John Boyer: It doesn't say that.
Erik Bruchez: We don't need to enumerate the cases. A missing function is an error. We should just say when an XPath function produces an error and be done with it. We can say, "for example." So we don't want to list the error conditions in the XPath 1.0 spec and see if we miss something. If we have XForms-specific cases (such as ref="1" if we chose that) we could say that as well.
Steven Pemberton: For interoperability, should we leave ref="1" to the implementor, or defint it as an error?
Erik Bruchez: John suggests we convert to an empty nodeset; or we put an error in the spec, or we say it's implementation-dependent. In XPath 2.0 a repeat over numbers or strings is a really cool thing to have; the same for itemset and @iterate (except maybe bind). There is a door that can be opened to allow moving from nodeset to sequences.
Steven Pemberton: That's a future request. For this issue now, we'll say syntax error or error during execution of the XPath expression.
Erik Bruchez: I'm fine saying that <repeat nodeset="1"> would be fine in XForms 1.1 to give a binding exception as well.
John Boyer: if xpath says it is an error (e.g. not well-formed, missing namespace declaration), if an undefined function is invoked (missing case in xpath), or selected function call errors defined in xforms
John Boyer: I think it's fair to call out undefined function. Also we have our own errors such as index which we've mentioned elsewhere in the spec.
Steven Pemberton: Shall we resolve that?
Leigh Klotz: Let's get the text first.

Action 2010-09-22.3: John Boyer to define text for illegal binding expression and post to list.

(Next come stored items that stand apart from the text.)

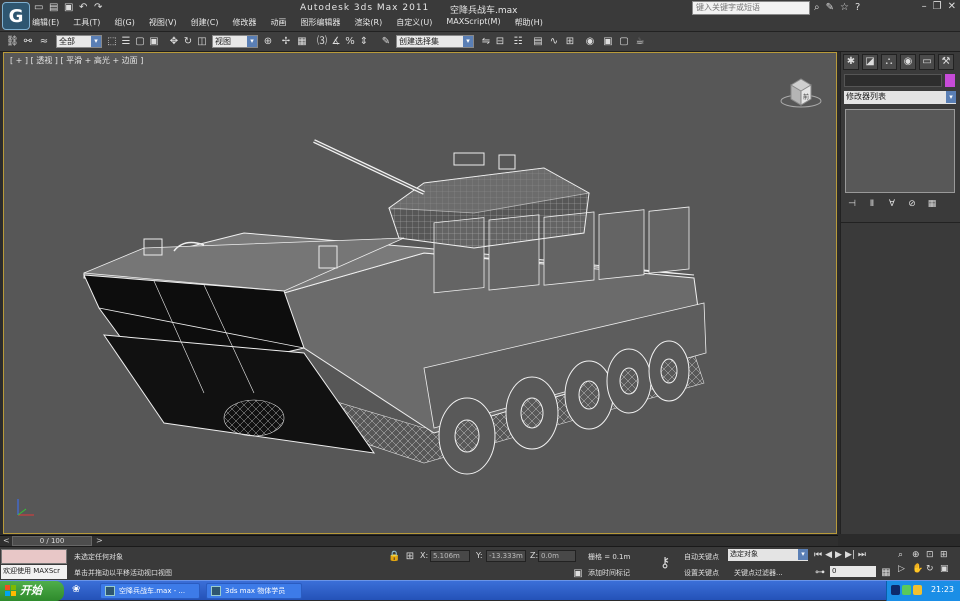 The height and width of the screenshot is (601, 960). I want to click on taskbar-item-tutorial: 3ds max 物体学员, so click(254, 591).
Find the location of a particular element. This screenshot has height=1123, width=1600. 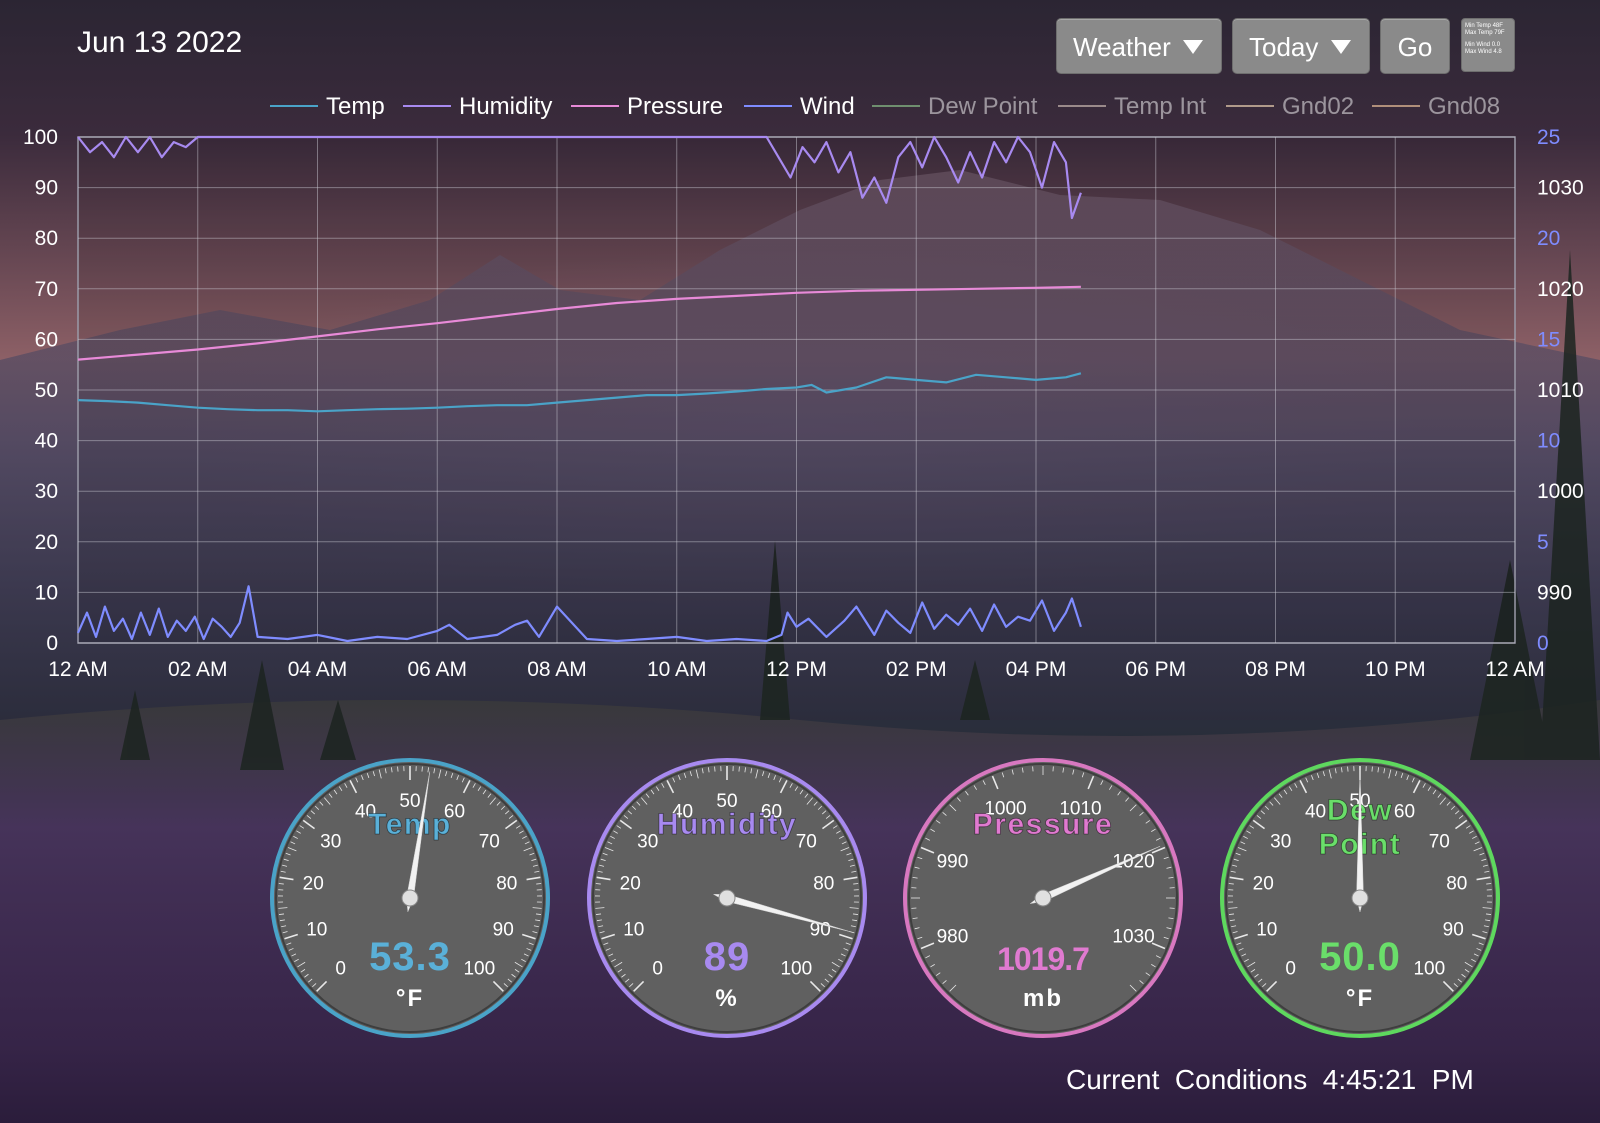

gauge-pressure: 9809901000 101010201030Pressure1019.7mb is located at coordinates (1043, 898).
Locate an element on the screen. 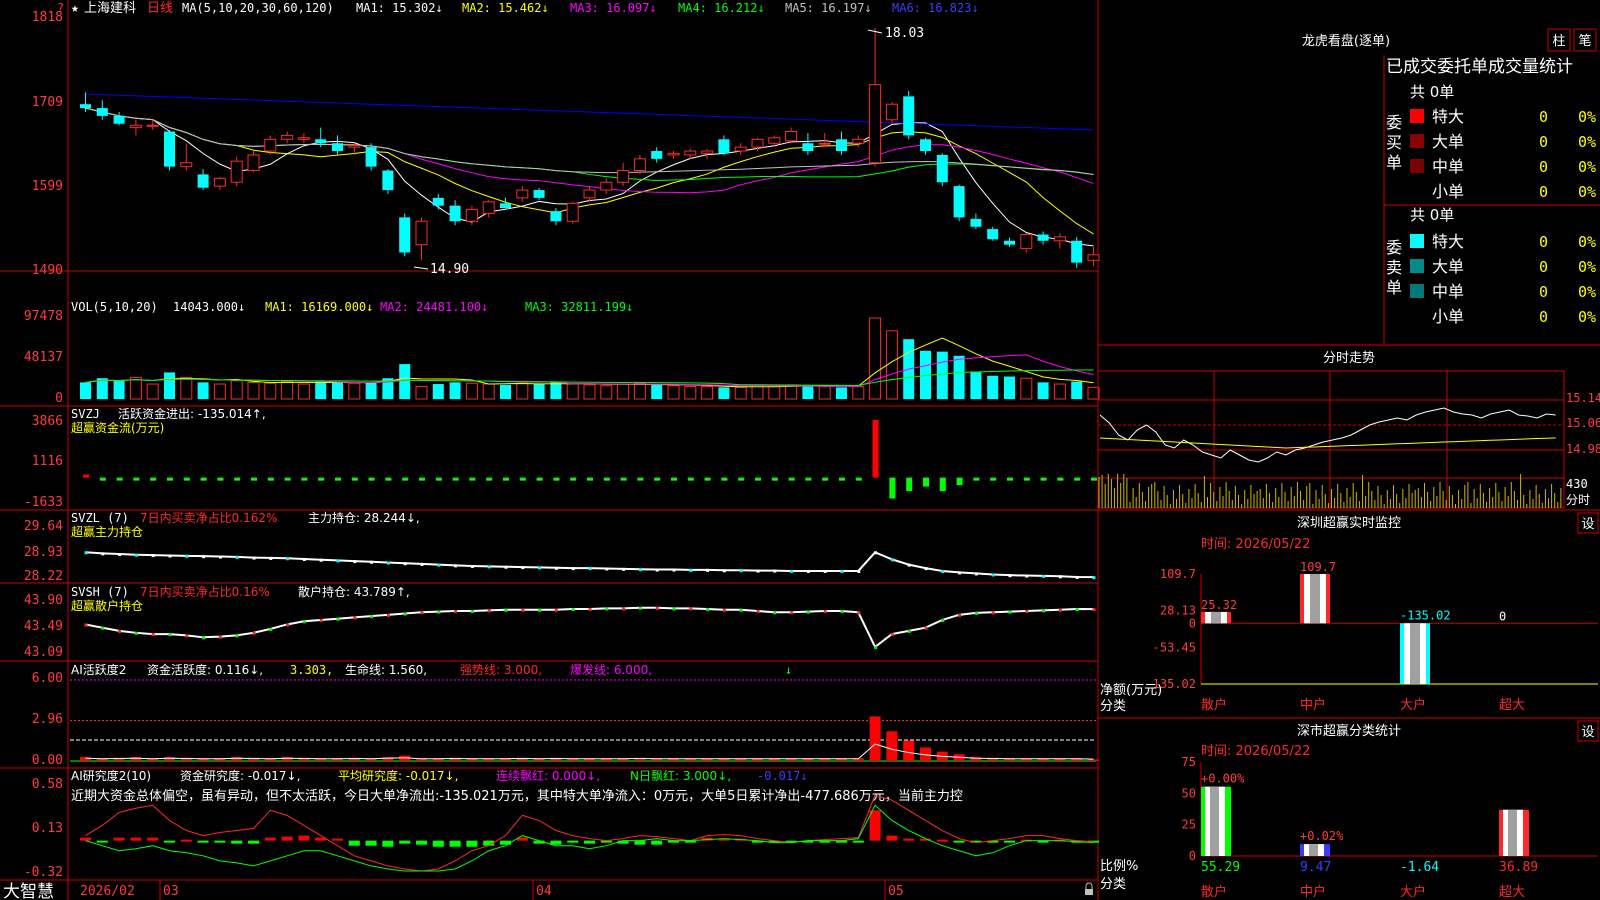  y-tick: 28.22 is located at coordinates (44, 576).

* XForms 1.2 regex functions

http://lists.w3.org/Archives/Public/public-forms/2010Sep/0030.html

John Boyer: I realized I had forgotten about the ability to attach a regex pattern using the type mip and a simpleType schema declaration. So it's a little lower priority now.
Leigh Klotz: I think answering it would be good for documentation. I believe this works even in XSLTForms.
John Boyer: I felt the pattern MIP was overkill anyway.
John Boyer: Here's my message about how to do it with type MIP. http://lists.w3.org/Archives/Public/www-forms/2010Sep/0038.html
Steven Pemberton: There are some implementations that don't do schema.
John Boyer: It might be more handy. Are there some that don't do schema at all? We said they had to do datatype processing.
John Boyer: You might be wrong.
Leigh Klotz: Those two-line LCD cell phones are all long gone. XSLTForms has implementations it in JavaScript.
Steven Pemberton: There's an authoring advantage to bind/@pattern.
John Boyer: I don't see an advantage to that over constraint and a function.
John Boyer: A pattern could offer some predictive keystroke checking.
Steven Pemberton: It could do that with keystrokes.
Leigh Klotz: You can't get much advantage in the general case. Consider pattern=".*x" which means "must end in x". You can't tell that while you're typing.
Steven Pemberton: So can we reverse pattern and instead introduce the function?
John Boyer: I like the function.

Resolution 2010-09-22.2: We unresolve to add a pattern MIP to XForms 1.2 http://lists.w3.org/Archives/Public/www-forms/2010Sep/0038.html

* XBL2

Leigh Klotz: I sent the note to HCG and Art Barstow responded.
Steven Pemberton: He asked that you forward the message to public-webapps.